米国自動車協会(AAA)のデータによると、11日時点の全米平均ガソリン価格は1ガロンあたり4.52ドルに達し、2022年以来の最高水準を記録した。燃料価格の高騰はトランプ大統領率いる共和党にとって深刻な政治的リスクとなっている。今年11月の中間選挙で議会の僅差の多数派を維持できるかどうかは、ガソリン価格の動向に大きく左右される可能性がある。

なお、SPRから放出された原油のすべてが米国内にとどまるわけではなく、一部は欧州や南米にも輸出されている。

SPRの現状

SPRの現在の備蓄量は約3億8,400万バレルで、テキサス州とルイジアナ州の沿岸部にある4カ所の岩塩坑に貯蔵されている。この量は世界全体の原油消費量のわずか4日分にも満たない規模であり、大規模放出を続けることへの懸念も根強い。ビロル事務局長は5月7日、供給途絶が長引く場合にはIEA加盟国の備蓄からさらなる放出を行う用意があると表明し、現時点で動員可能な備蓄の約20%しか使用していないと述べた。

ベトナム経済・投資家への影響と考察

ベトナムは国内の原油生産量が減少傾向にある一方、経済成長に伴いエネルギー輸入依存度が年々高まっている。原油価格の高騰はベトナムの貿易収支を悪化させ、インフレ圧力を通じてベトナム国家銀行(中央銀行)の金融政策にも影響を及ぼす。今回の米国を中心とした大規模な協調放出が原油価格の上昇を抑制できれば、ベトナム経済にとってはプラス材料となる。

ベトナム株式市場への影響を銘柄レベルで見ると、以下のような整理が可能である。

  • ペトロベトナムガス(GAS)、ペトロベトナム(PVD)など上流・中流企業:原油価格が抑制されれば収益にはマイナス圧力がかかるが、供給安定化による世界経済の底割れ回避はより大きなプラス要因となり得る。
  • ペトロリメックス(PLX)、BPペトロ(OIL)など石油小売企業:仕入れ価格の安定はマージン改善に寄与する可能性がある。
  • 航空(VJC、HVN)や物流セクター:燃料コストは最大の変動費であり、原油価格の安定は直接的な恩恵をもたらす。
  • 製造業・輸出企業全般:エネルギーコスト低下は競争力維持に直結し、2026年9月に判断が見込まれるFTSE新興市場指数への格上げに向けた経済ファンダメンタルズの安定にも資する。

日本企業の観点では、ベトナムに生産拠点を持つ製造業(自動車部品、電子機器など)にとって、エネルギーコストの安定は操業コスト予測の精度を高める。また、日本の総合商社やエネルギー企業がベトナムのLNG受入基地や火力発電プロジェクトに参画しているケースも多く、国際的なエネルギー価格動向は事業採算に直結する。

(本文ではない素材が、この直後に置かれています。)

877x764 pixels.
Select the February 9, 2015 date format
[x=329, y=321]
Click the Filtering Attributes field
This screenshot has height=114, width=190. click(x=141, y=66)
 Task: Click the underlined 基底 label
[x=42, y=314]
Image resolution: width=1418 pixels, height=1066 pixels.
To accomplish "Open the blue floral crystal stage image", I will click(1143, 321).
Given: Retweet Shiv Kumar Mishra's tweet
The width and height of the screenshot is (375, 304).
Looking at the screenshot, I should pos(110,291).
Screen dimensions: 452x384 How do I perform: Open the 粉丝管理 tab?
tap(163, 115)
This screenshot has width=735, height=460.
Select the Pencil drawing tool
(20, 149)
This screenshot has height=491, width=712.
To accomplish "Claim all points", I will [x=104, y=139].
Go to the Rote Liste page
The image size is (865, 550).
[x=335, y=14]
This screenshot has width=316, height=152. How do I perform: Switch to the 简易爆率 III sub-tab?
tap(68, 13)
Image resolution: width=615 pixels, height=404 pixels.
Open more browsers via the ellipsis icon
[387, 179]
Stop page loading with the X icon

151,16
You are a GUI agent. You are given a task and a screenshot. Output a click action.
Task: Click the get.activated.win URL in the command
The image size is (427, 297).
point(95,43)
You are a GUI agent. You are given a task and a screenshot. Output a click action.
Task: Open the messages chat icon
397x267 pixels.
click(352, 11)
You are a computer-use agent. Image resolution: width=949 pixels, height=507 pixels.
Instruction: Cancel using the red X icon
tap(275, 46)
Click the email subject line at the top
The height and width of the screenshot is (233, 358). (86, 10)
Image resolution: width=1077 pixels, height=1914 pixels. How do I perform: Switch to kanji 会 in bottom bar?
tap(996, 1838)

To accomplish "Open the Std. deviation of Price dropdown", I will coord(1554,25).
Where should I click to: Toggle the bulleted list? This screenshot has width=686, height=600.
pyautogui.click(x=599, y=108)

ただし、イラン情勢が長期化すれば協調放出だけでは対応しきれない局面も想定される。SPRの備蓄水準が低下し続ければ、将来の供給ショックに対するバッファが縮小するリスクもある。ベトナム投資家としては、原油価格の動向とともに、IEA加盟国の備蓄残量や中東情勢の推移を注視し、エネルギー関連銘柄のポジション調整を機動的に行う姿勢が求められる。


いかがでしたでしょうか。今回のニュースについて、皆さんのご意見もぜひお聞かせください。コメント欄や@viettechtaroのDMでお待ちしています。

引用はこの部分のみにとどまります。